MATERIAL FOR THE TASK ▸
"""

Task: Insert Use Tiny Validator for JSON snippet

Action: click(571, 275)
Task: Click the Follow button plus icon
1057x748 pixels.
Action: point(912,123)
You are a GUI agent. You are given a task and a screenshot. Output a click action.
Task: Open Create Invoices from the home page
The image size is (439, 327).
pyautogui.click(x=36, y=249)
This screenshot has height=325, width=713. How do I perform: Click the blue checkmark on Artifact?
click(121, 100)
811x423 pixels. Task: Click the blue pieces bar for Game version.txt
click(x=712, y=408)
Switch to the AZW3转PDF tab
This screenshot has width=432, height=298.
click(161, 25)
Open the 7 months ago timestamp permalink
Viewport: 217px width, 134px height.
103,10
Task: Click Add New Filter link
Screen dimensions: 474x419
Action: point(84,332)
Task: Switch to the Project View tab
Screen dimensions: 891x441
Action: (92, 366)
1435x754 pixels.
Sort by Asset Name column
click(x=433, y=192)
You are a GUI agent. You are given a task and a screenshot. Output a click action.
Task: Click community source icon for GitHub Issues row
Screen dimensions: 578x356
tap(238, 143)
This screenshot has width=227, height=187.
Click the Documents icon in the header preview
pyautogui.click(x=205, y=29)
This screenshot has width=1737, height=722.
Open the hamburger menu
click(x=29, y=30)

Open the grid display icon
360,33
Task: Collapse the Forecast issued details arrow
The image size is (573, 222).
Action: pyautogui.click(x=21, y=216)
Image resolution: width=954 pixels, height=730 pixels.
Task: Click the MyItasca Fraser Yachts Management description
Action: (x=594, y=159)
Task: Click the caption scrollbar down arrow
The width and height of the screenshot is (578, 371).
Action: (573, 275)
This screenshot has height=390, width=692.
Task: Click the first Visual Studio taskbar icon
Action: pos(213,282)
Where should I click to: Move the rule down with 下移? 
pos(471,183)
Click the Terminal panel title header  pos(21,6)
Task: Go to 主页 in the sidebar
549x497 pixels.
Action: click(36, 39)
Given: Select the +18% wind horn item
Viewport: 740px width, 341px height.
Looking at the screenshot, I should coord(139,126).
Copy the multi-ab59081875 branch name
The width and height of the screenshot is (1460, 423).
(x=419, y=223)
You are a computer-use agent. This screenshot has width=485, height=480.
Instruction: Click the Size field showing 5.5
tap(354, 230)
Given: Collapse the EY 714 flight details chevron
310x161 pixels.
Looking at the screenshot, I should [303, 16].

"""

REQUIREMENT ▸ Extract each record, keeping it identical to the original.

FINISHED TASK ▸
Task: Insert Use Tiny Validator for JSON snippet

Action: click(571, 275)
Task: Click the Follow button plus icon
1057x748 pixels.
Action: point(912,123)
You are a GUI agent. You are given a task and a screenshot. Output a click action.
Task: Open Create Invoices from the home page
The image size is (439, 327).
pyautogui.click(x=36, y=249)
This screenshot has height=325, width=713. How do I perform: Click the blue checkmark on Artifact?
click(121, 100)
811x423 pixels. Task: Click the blue pieces bar for Game version.txt
click(x=712, y=408)
Switch to the AZW3转PDF tab
This screenshot has width=432, height=298.
click(161, 25)
Open the 7 months ago timestamp permalink
Viewport: 217px width, 134px height.
103,10
Task: Click Add New Filter link
Screen dimensions: 474x419
Action: point(84,332)
Task: Switch to the Project View tab
Screen dimensions: 891x441
Action: (92, 366)
1435x754 pixels.
Sort by Asset Name column
click(x=433, y=192)
You are a GUI agent. You are given a task and a screenshot. Output a click action.
Task: Click community source icon for GitHub Issues row
Screen dimensions: 578x356
tap(238, 143)
This screenshot has width=227, height=187.
Click the Documents icon in the header preview
pyautogui.click(x=205, y=29)
This screenshot has width=1737, height=722.
Open the hamburger menu
click(x=29, y=30)

Open the grid display icon
360,33
Task: Collapse the Forecast issued details arrow
The image size is (573, 222).
Action: pyautogui.click(x=21, y=216)
Image resolution: width=954 pixels, height=730 pixels.
Task: Click the MyItasca Fraser Yachts Management description
Action: (x=594, y=159)
Task: Click the caption scrollbar down arrow
The width and height of the screenshot is (578, 371).
Action: (573, 275)
This screenshot has height=390, width=692.
Task: Click the first Visual Studio taskbar icon
Action: pos(213,282)
Where should I click to: Move the rule down with 下移? 
pos(471,183)
Click the Terminal panel title header  pos(21,6)
Task: Go to 主页 in the sidebar
549x497 pixels.
Action: click(36, 39)
Given: Select the +18% wind horn item
Viewport: 740px width, 341px height.
Looking at the screenshot, I should coord(139,126).
Copy the multi-ab59081875 branch name
The width and height of the screenshot is (1460, 423).
(x=419, y=223)
You are a computer-use agent. This screenshot has width=485, height=480.
Instruction: Click the Size field showing 5.5
tap(354, 230)
Given: Collapse the EY 714 flight details chevron
310x161 pixels.
Looking at the screenshot, I should [303, 16].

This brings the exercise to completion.